Text:
# Metallicity calibrations of low star-forming galaxies: the influence of   a stochastic IMF

**Authors:** Mieke Paalvast, Jarle Brinchmann

arXiv: 1705.10309 · 2017-07-19

## TL;DR

This study investigates how stochastic sampling of the initial mass function affects metallicity estimates in low star-forming galaxies, revealing biases in common calibration methods and emphasizing the importance of indicator choice.

## Contribution

It demonstrates the impact of stochastic IMF sampling on metallicity calibrations and identifies the most robust indicators for low star formation rate galaxies.

## Key findings

- Stochastic IMF sampling causes overestimation of O/H with certain calibrators.
- Te method underestimates metallicity in low-metallicity galaxies.
- N2O2 calibration remains relatively unbiased at low SFRs.

Your task:
Could you resume the summary of the paper on stochastic IMF effects in metallicity calibrations, carrying on right after its final key finding about N2O2?

Raw data:
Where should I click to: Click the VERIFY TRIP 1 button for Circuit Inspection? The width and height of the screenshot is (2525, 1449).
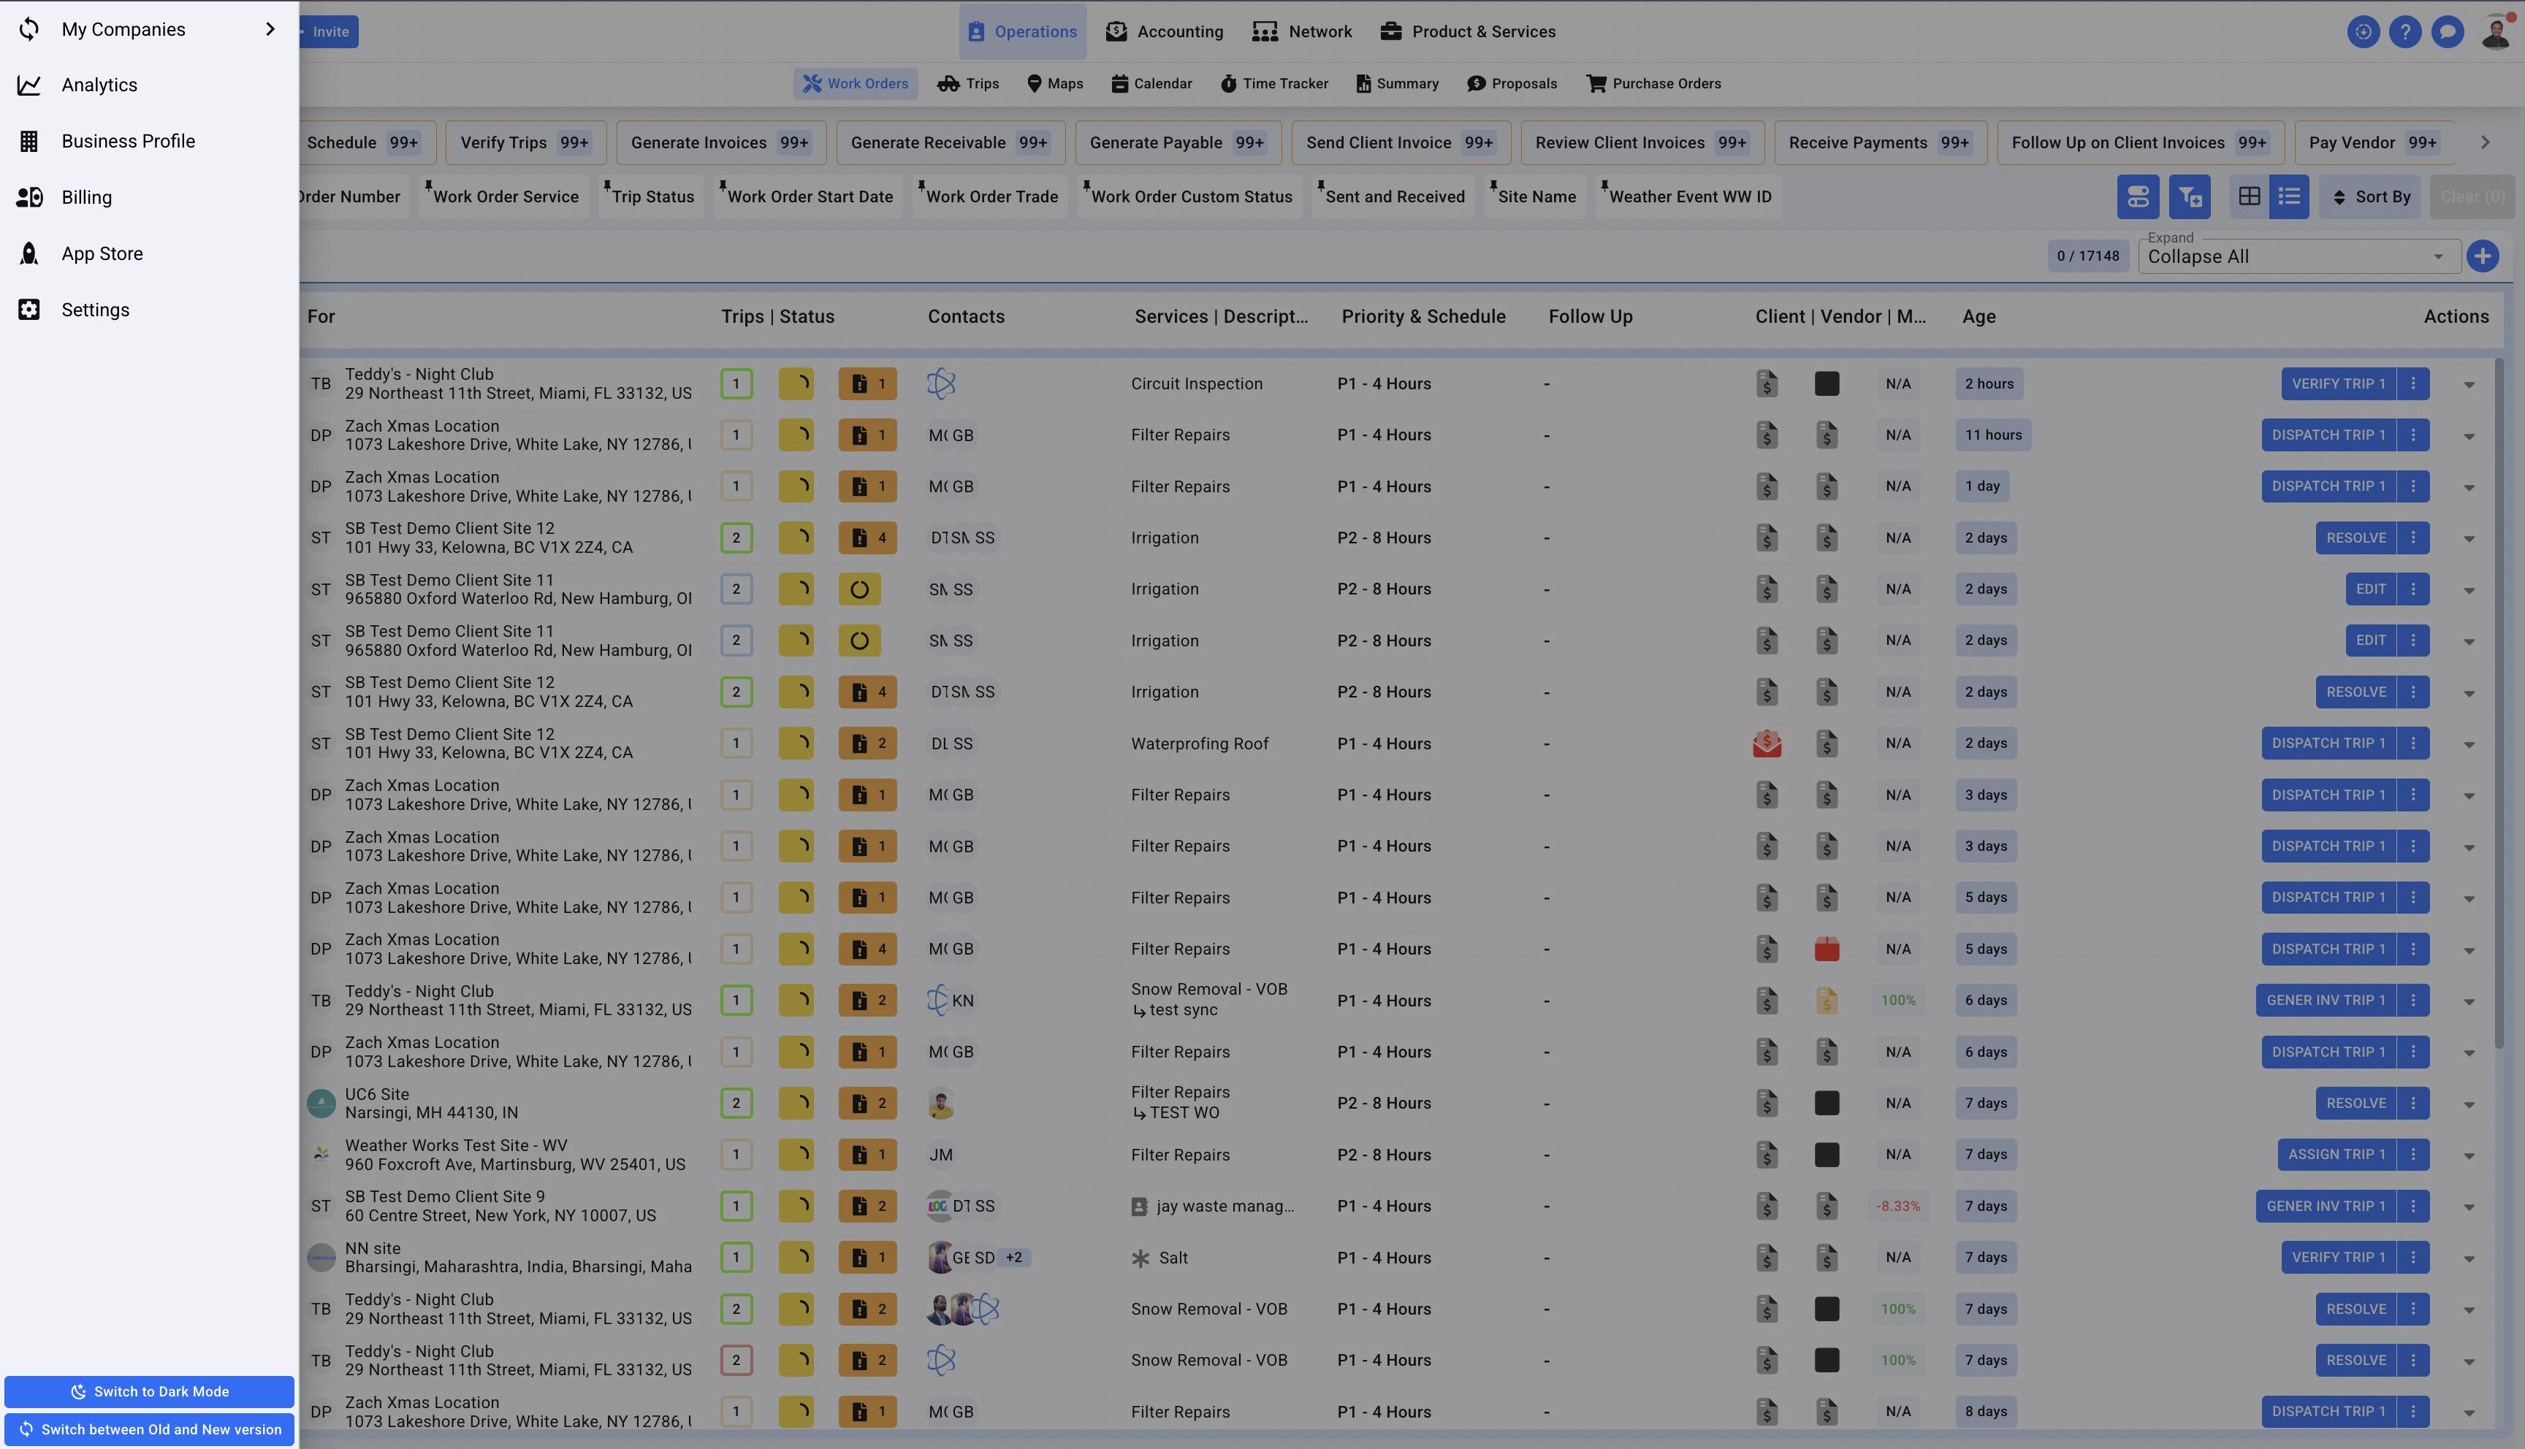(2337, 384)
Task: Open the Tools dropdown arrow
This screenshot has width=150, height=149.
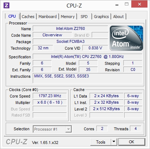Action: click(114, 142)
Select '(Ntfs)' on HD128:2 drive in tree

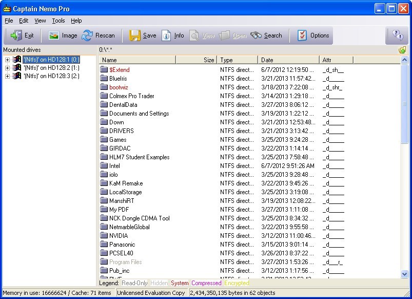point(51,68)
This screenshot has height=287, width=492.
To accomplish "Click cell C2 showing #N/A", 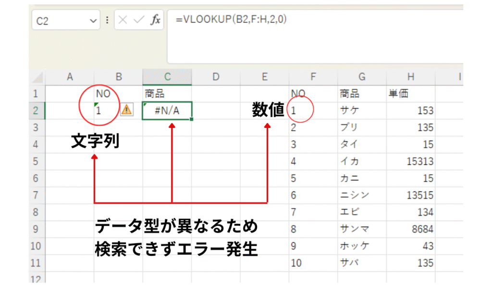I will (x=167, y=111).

The answer:
## Abstract

We present a study of the consequences of an initial mass function that is stochastically sampled on the main emission lines used for gas-phase metallicity estimates in extra-galactic sources. We use the stochastic stellar population code SLUG and the photoionisation code Cloudy to show that the stochastic sampling of the massive end of the mass function can lead to clear variations in the relative production of energetic emission lines such as [OIII] relative to that of Balmer lines. We use this to study the impact on the Te, N2O2, R23 and O3N2 metallicity calibrators. We find that stochastic sampling of the IMF leads to a systematic over-estimate of O/H in galaxies with low star formation rates (< $10^{-3}$ M$_\odot$/yr) when using the N2O2, R23 and O3N2 strong-line methods, and an under-estimate when using the Te method on galaxies of sub-solar metallicity. We point out that while the SFR(Ha)-to-SFR(UV) ratio can be used to identify systems where the initial mass function might be insufficiently sampled, it does not provide sufficient information to fully correct the metallicity calibrations at low star formation rates. Care must therefore be given in the choice of metallicity indicators in such systems, with the N2O2 indicator proving most robust of those tested by us, with a bias of 0.08 dex for models with SFR = $10^{-4}$ M$_\odot$/yr and solar metallicity.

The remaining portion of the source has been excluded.